Congresswoman Sydney Kamlager-Dove (D-CA-37) on May 7, reintroduced updated legislation aimed at strengthening protections and healthcare standards for pregnant and postpartum women held in federal custody, including in immigration detention facilities.

The Pregnant Women in Custody Act would expand safeguards beyond the federal prison system to include women detained by U.S. Immigration and Customs Enforcement, U.S. Customs and Border Protection and the Office of Refugee Resettlement. The proposal follows reports of pregnant women being shackled, denied medical care and suffering miscarriages while in immigration detention.

The legislation builds on a bipartisan version previously passed by the House during the 117th Congress. The updated bill includes new standards for healthcare access, mental health and substance use treatment, high-risk pregnancy care, family unity protections and increased federal oversight.

“Proper pregnancy care is a human right, regardless of your immigration or incarceration status,” Kamlager-Dove said in a statement. “It’s unacceptable that there are virtually no legal safeguards for pregnant women in federal custody.”

The bill would also limit the use of restraints and restrictive housing for pregnant women, improve data collection on maternal health in custody and require additional staff training and enforcement measures.

Supporters of the measure said the legislation is intended to address long-standing concerns about maternal healthcare and safety in detention settings, particularly for Black women and low-income women who are disproportionately impacted by incarceration and health disparities.

“Pregnant women in custody should never be subjected to dangerous and inhumane treatment that threatens their health, dignity, or the well-being of their babies,” said Patrice Willoughby, chief of policy and legislative affairs for the NAACP and a longtime public policy and government affairs strategist, in a statement.

A 2021 report estimated there are about 58,000 admissions of pregnant women into U.S. jails and prisons each year.

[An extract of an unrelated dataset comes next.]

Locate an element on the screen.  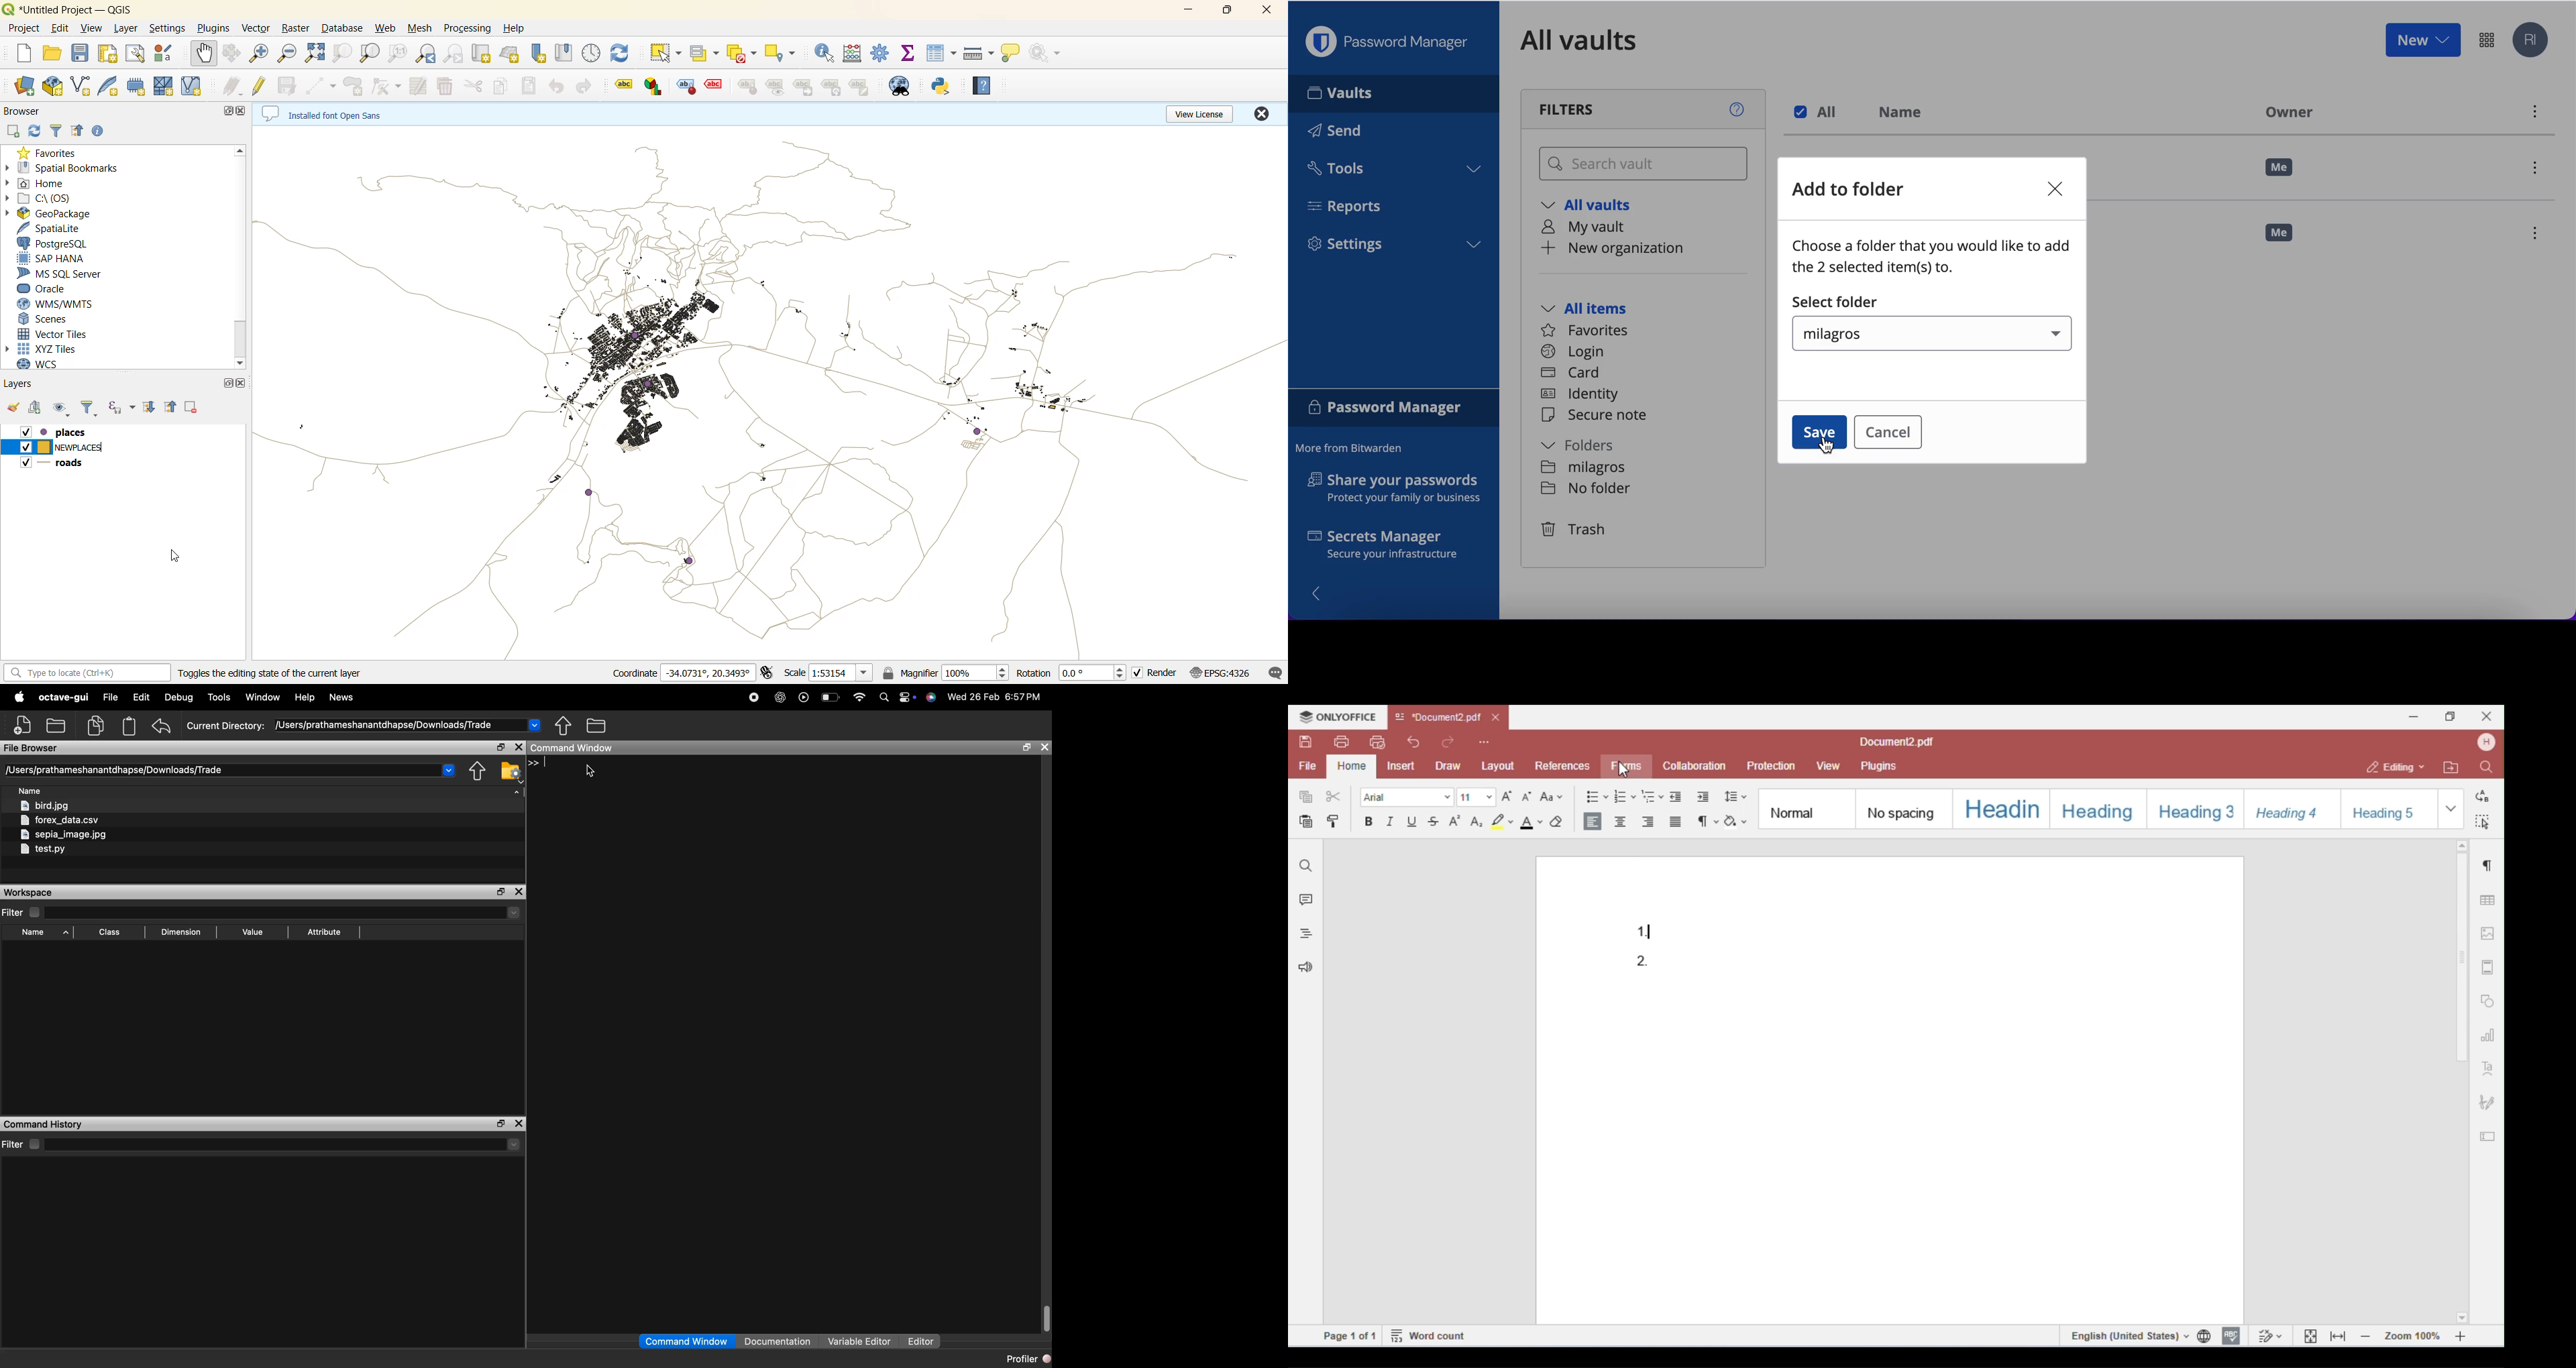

Kamlager’s statement also cited a recent investigation by NBC News and Bloomberg Law that identified allegations of severe mistreatment or medical neglect involving at least 54 pregnant women or families in county jails between 2017 and 2024.

Federal policy under the Department of Homeland Security restricts the detention of pregnant, postpartum and nursing immigrants except in extreme cases. However, the agency reported that ICE deported 363 pregnant, postpartum or nursing women between January 2025 and February 2026, including 16 recorded miscarriages during that period.

The bill is cosponsored by several House Democrats and backed by organizations including the NAACP and the Vera Institute of Justice.